Nippon Paint Holdings Co. (NPPHY), a Tokyo-listed paint group, has made several offers for Akzo Nobel NV (AKZOF), a Dutch paint maker, as it pursues the company's decorative paints business. Nippon made its first approach three weeks ago before submitting another proposal last week that valued the division at 7.5 billion, or about $8.6 billion, according to people familiar with the matter. The offer valued the business at roughly 12 times its expected 2026 earnings before interest, taxes, depreciation and amortization. Akzo Nobel's management did not engage with Nippon on the proposal and has not communicated the approaches to shareholders, while Nippon may still decide to end its pursuit because no final decision has been made.

The new offer comes one month after Nippon Paint and Sherwin-Williams Co. NYSE:SHW, a paint manufacturer, ended their joint effort to acquire all of Akzo Nobel after the Dutch company rejected two all-cash proposals.
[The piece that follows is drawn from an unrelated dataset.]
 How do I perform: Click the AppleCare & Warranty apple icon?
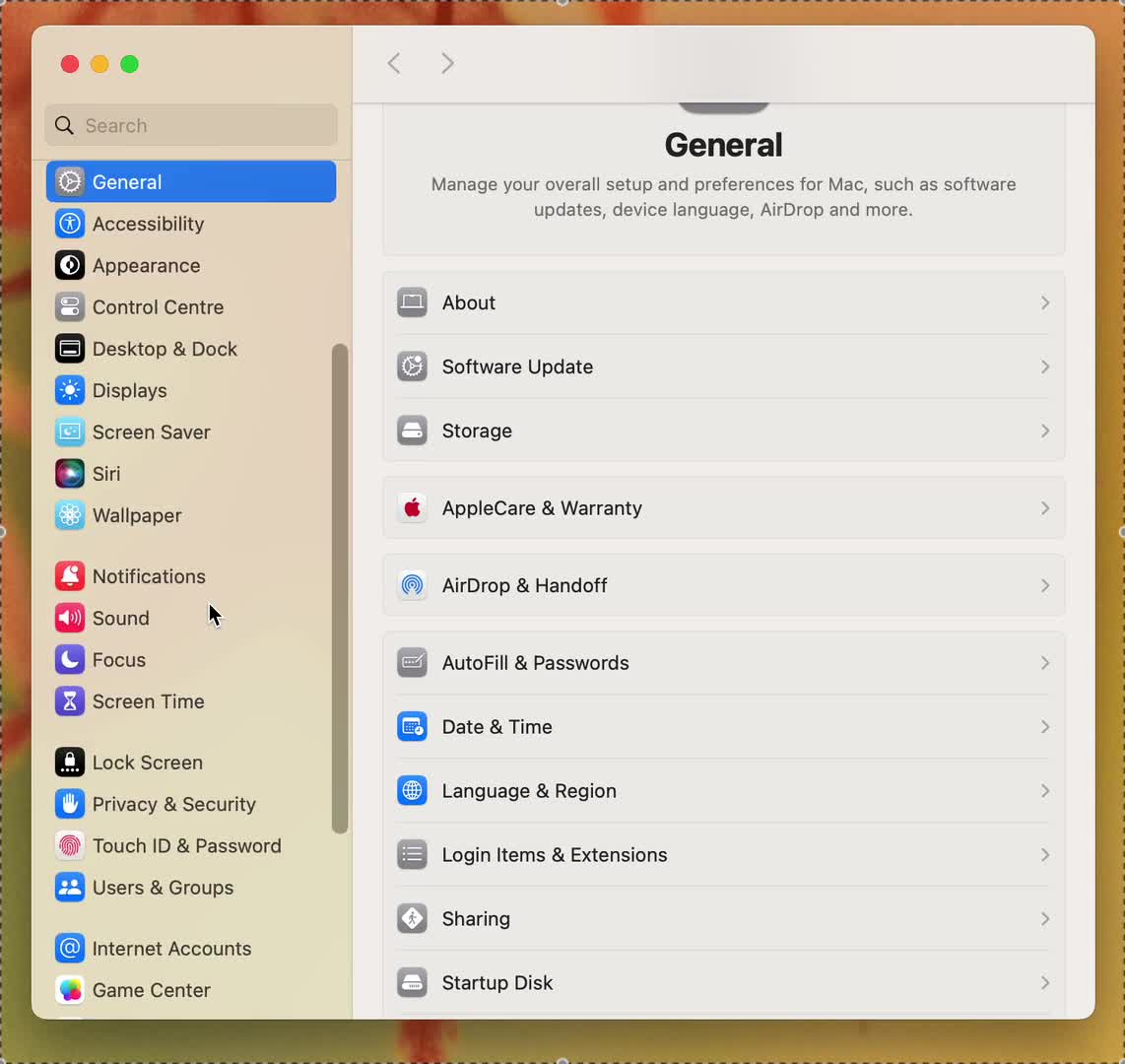412,508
Akzo Nobel said the proposed acquisition could face difficulties securing regulatory approval and maintained that its merger agreement with Axalta Coating Systems Ltd. NYSE:AXTA, a coatings company, remained the superior transaction. The Axalta combination, announced last November, would create a paint maker with an enterprise value of about $25 billion, with Akzo Nobel owning 55% of the combined company and moving its stock market listing from Amsterdam to New York. However, the transaction still requires regulatory approval from the U.S. Federal Trade Commission, which requested additional information from both companies, according to a May filing.
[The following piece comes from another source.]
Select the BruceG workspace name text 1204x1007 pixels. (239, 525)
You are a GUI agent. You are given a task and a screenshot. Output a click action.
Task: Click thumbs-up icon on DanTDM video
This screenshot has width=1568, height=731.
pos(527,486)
A successful purchase of the decorative paints division could reunite the Dulux brand globally and strengthen Nippon Paint's position in Europe, where the business generates almost two-thirds of its revenue. Akzo Nobel previously said it was exploring a potential sale of parts of the decorative paints operation in Southeast Asia, but Nippon is focused on acquiring the entire unit and is unlikely to bid for that regional business alone. Investors may view the latest approach as another challenge to Akzo Nobel's preferred merger with Axalta, particularly because Nippon disrupted merger discussions between the two companies in 2017 before failing to reach an agreement to acquire Axalta itself. Akzo Nobel also rejected an unsolicited $29 billion takeover proposal from PPG Industries NYSE:PPG, a rival paint producer, during the same year.